Finally, in terms of diagnostics, AI algorithms are in some cases now outperforming physicians in detecting skin cancer, breast cancer, colorectal cancer, brain cancer and heart arrhythmias. In many regions of the world that lack access to specialty care, these AI-powered tools in the hands of primary care physicians could provide significant, if not lifesaving, benefits to patients.
3. What are some poor uses of AI?
Lin: AI should not be used to replace physicians or other health care providers. No matter how intelligent AI-powered predictive models, task-oriented algorithms or clinical decision-making tools become, health care has always been and always will be about human-to-human relationships, trust and healing. Take medical advice and triage: Rather than AI replacing human providers for some conditions, we believe that AI support can be integrated into team-based care models that make it easier for human teams to manage an individual patient or a panel of patients. In terms of AI-driven diagnostics, rather than AI replacing human providers who interpret diagnostic tests, we believe that AI can augment the ability of providers to interpret a greater volume of tests at higher speed and better accuracy. AI-powered diagnostic tools can also empower primary care physicians to broaden the services they provide to patients, reducing the need for unnecessary referrals and unnecessary health care costs.
4. How can AI reduce health care costs?
Lin: U.S. health care costs totaled $3.65 trillion in 2018. This amount is larger than the entire gross domestic product of such countries as the United Kingdom, Brazil, Mexico, Spain and Canada. Some of the ways I mentioned already about how AI may improve patient care will also reduce health care costs. In the United States, hospital costs for potentially preventable conditions account for 1 in every 10 dollars of total hospital expenditures. This means that millions of hospital stays and up to $100 billion a year might be prevented with better risk prediction and interventions in the primary care setting with AI.

- Work required:
According to the passage on AI in health care, what did U.S. health care costs total in 2018? The records that follow this passage are separate material.

- Data extracts:
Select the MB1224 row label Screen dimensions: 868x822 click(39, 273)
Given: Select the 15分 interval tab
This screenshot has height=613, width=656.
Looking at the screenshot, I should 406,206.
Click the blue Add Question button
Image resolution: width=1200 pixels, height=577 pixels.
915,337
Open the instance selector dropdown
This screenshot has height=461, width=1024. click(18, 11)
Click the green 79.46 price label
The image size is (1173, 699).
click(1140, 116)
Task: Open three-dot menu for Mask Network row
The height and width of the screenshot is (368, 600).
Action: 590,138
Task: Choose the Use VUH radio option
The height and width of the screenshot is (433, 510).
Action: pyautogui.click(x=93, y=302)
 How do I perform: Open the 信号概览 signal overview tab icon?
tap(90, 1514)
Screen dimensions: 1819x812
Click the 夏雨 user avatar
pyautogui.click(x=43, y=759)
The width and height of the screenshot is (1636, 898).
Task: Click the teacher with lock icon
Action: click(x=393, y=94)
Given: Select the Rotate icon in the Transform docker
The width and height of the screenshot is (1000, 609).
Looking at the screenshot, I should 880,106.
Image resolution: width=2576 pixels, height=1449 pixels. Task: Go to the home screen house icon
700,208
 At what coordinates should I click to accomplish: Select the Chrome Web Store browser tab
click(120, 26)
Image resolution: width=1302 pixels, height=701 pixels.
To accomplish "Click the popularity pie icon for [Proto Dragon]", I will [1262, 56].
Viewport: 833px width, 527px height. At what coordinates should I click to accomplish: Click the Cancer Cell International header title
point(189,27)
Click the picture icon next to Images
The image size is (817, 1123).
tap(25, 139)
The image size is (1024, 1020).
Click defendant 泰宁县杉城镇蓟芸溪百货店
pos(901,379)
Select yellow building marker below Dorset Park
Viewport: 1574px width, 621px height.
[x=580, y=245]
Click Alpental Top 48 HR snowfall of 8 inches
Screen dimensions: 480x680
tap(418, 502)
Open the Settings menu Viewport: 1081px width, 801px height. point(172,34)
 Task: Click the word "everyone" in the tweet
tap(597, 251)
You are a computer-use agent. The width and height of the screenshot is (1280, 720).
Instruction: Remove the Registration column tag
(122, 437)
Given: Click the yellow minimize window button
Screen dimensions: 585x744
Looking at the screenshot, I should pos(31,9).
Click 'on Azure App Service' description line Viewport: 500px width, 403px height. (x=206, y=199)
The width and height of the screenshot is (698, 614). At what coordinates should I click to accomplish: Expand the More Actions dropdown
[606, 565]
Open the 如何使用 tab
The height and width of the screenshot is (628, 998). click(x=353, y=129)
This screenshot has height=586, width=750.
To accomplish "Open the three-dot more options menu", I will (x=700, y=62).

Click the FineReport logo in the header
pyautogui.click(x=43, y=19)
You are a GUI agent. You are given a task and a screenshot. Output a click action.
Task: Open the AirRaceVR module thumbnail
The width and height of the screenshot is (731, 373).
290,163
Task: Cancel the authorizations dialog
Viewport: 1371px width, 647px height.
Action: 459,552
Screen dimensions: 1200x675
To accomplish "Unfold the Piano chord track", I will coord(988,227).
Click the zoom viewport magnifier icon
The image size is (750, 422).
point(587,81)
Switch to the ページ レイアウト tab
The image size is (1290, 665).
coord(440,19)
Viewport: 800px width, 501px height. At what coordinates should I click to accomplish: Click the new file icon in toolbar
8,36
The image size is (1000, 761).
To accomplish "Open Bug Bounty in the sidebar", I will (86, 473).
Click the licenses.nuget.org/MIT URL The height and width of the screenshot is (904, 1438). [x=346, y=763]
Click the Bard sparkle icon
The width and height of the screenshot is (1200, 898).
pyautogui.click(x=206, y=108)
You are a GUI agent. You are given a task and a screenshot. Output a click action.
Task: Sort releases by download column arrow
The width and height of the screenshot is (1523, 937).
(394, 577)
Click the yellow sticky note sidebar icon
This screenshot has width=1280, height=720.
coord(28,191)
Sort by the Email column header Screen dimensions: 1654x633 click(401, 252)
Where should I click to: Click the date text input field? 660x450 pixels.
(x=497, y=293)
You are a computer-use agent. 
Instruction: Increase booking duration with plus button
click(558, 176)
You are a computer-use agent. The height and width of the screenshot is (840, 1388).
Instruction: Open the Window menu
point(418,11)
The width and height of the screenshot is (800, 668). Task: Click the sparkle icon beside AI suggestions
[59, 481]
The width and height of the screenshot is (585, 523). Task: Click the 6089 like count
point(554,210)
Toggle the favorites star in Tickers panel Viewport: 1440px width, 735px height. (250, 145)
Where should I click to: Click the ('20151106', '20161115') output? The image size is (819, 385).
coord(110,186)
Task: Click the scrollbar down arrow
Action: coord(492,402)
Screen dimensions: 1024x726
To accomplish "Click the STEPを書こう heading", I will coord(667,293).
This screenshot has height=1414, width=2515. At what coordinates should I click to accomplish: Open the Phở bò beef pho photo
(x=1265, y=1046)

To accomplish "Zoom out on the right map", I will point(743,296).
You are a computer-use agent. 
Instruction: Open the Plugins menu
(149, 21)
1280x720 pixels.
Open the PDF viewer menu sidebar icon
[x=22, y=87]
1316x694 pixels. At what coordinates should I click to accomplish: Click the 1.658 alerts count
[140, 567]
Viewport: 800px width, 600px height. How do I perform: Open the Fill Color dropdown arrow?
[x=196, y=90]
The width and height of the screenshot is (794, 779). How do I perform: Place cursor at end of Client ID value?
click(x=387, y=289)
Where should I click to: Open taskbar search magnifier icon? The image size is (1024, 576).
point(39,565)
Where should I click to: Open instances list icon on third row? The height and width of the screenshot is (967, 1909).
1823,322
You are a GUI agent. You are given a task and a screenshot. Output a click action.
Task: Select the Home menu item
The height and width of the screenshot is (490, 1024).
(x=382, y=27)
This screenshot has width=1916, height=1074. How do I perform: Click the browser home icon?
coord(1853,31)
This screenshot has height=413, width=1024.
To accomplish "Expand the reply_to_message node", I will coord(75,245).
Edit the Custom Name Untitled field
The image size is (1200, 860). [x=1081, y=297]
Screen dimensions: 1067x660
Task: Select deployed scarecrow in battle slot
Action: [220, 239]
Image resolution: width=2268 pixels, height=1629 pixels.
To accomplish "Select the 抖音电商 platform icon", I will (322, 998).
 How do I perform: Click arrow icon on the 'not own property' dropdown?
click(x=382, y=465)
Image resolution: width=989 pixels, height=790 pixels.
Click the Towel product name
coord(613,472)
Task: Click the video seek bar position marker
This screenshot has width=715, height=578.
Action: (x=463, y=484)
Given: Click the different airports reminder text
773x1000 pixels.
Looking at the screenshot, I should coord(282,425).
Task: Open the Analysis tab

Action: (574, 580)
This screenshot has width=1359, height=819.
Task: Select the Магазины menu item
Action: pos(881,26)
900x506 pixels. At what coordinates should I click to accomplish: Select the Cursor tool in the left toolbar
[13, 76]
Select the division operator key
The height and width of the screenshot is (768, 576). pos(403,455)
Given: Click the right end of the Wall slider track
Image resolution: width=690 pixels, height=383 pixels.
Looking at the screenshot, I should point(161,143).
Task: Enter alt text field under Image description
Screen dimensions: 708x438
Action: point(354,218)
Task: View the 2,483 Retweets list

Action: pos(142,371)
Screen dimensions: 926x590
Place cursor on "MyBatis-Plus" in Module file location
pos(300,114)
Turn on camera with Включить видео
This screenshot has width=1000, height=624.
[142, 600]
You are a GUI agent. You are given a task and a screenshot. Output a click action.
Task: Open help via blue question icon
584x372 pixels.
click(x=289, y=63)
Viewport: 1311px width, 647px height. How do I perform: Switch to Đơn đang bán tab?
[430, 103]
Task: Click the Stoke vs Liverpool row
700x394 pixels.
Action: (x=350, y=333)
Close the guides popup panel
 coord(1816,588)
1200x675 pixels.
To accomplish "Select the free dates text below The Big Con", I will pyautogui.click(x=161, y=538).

- Exercise solution:
$3.65 trillion.